START EXERCISE MATERIAL
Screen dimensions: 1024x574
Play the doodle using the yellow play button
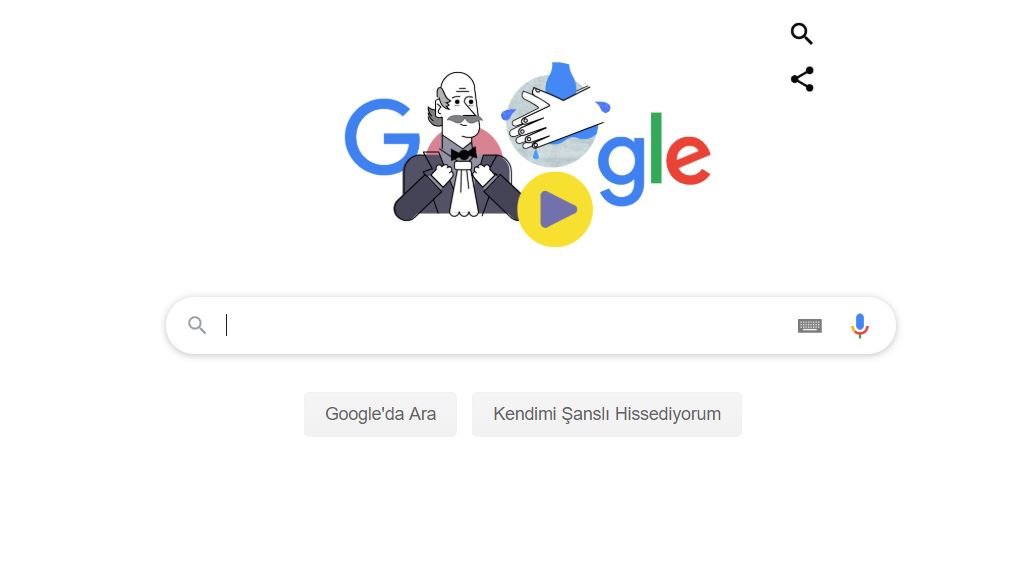pos(555,210)
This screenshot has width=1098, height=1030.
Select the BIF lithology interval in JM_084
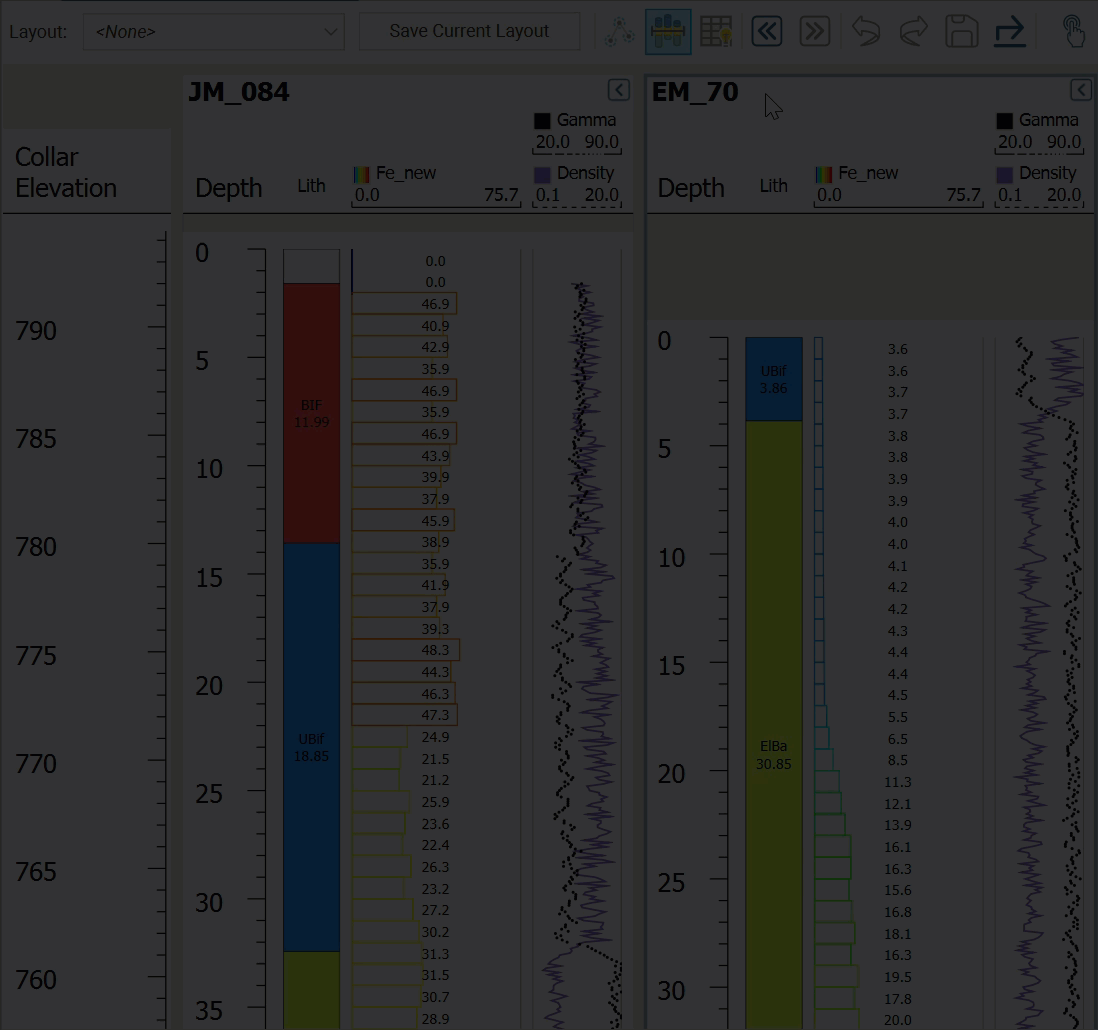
END EXERCISE MATERIAL
Copy out all the data above exactly, minus the images.

Screen dimensions: 1024x574
Play the doodle using the yellow play button
pos(555,210)
This screenshot has width=1098, height=1030.
Select the BIF lithology interval in JM_084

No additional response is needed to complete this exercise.